Slawi – Mengusung tema “Sampah Bahan Baku Ekonomi di Masa Pandemi”, Pemkab Tegal melalui Dinas Lingkungan Hidup (DLH) Kabupaten Tegal gelar sejumlah kegiatan untuk memperingati Hari Peduli Sampah Nasional (HPSN) 2021. Menurut Kepala Dinas DLH Kabupaten Tegal Muchtar Mawardi, saat ditemui di ruang kerjanya, Rabu (24/02/2021) mengatakan, kegiatan kompetisi HPSN ini meliputi lomba desain logo Desa Merdeka Sampah dan video inovasi pengelolaan sampah.
“Pendaftaran lomba desain logo Desa Merdeka Sampah dan video inovasi pengelolaan sampah sudah dimulai sejak Senin (22/02/2021) kemarin hingga berakhir tanggal 3 Maret 2021 mendatang. Masyarakat bisa melihat informasi lebih lanjut tentang syarat dan ketentuan lomba ini di akun media sosial DLH Kabupaten Tegal dan media mitra lainnya,” katanya.

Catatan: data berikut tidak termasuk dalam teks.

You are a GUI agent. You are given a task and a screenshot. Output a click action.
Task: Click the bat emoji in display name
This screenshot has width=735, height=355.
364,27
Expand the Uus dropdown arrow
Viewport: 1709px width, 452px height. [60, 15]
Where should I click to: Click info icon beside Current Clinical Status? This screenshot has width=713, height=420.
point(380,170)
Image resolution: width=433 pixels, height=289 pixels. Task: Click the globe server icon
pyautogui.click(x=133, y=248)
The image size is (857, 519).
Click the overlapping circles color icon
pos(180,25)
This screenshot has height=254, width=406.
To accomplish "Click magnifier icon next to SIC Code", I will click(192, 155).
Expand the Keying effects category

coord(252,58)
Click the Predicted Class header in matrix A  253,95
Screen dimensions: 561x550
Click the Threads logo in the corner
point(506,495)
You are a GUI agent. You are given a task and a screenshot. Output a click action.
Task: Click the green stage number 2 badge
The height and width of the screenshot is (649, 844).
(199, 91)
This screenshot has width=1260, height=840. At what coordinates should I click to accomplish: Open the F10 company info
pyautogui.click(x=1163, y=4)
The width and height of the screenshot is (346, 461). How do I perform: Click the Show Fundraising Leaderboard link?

Sejumlah kegiatan lain juga akan diselenggarakan pada rangkaian HPSN ini seperti Peresmian Kabupaten Tegal Tersenyum, Rabu (23/02/2021), Talk Show “Sampah Gawe Berkah Karo Bungah”, Kamis (25/02/2021) yang disiarkan secara daring dari Trasa Coworking Slawi dan Gerakan Pekan Sedekah Sampah (GPSS) yang akan diikuti oleh seluruh organisasi perangkat daerah (OPD) yang ada di lingkungan Pemkab Tegal. Adapun rencana peluncuran program Merdeka Sampah masih menunggu regulasi dari desa, kecamatan dan kabupaten.
“Kami berupaya agar Program Merdeka Sampah sebagai program unggulan Bupati Tegal bisa dilaksanakan bulan Maret 2021. Jadi saat ini kita masih berproses pada penataan regulasinya supaya jelas pedoman pelaksanaannya. Sedangkan untuk GPSS, nantinya sampah yang ada di OPD akan kita ambil dimana hasil pengelolaan sampahnya akan kita manfaatkan untuk kegiatan sosial, seperti pemberian santunan kepada anak yatim atau bisa juga untuk membantu meringankan beban pasien Covid-19,” jelasnya.
Ditanya soal program penanganan sampah di Kabupaten Tegal, Muchtar menjabarkan jika pengelolaan sampah tidak lagi menekankan sistem lama, yaitu kumpul, angkut dan buang, melainkan menggunakan sistem pengelolaan sampah terpadu dari hulu hingga ke hilir. Harapannya melalui proses tersebut akan mengurangi sampah yang dibuang ke tempat pembuangan akhir Penujah.
Muchtar memaparkan, hulu pengelolaan sampah ini dimulai dari pemilahan di tingkat rumah tangga dimana ada jenis sampah anorganik yang bisa masuk ke bank sampah dan ada pula sampah organik yang tuntas dikelola sendiri di lingkungan setempat menjadi pupuk ataupun asupan budidaya magot.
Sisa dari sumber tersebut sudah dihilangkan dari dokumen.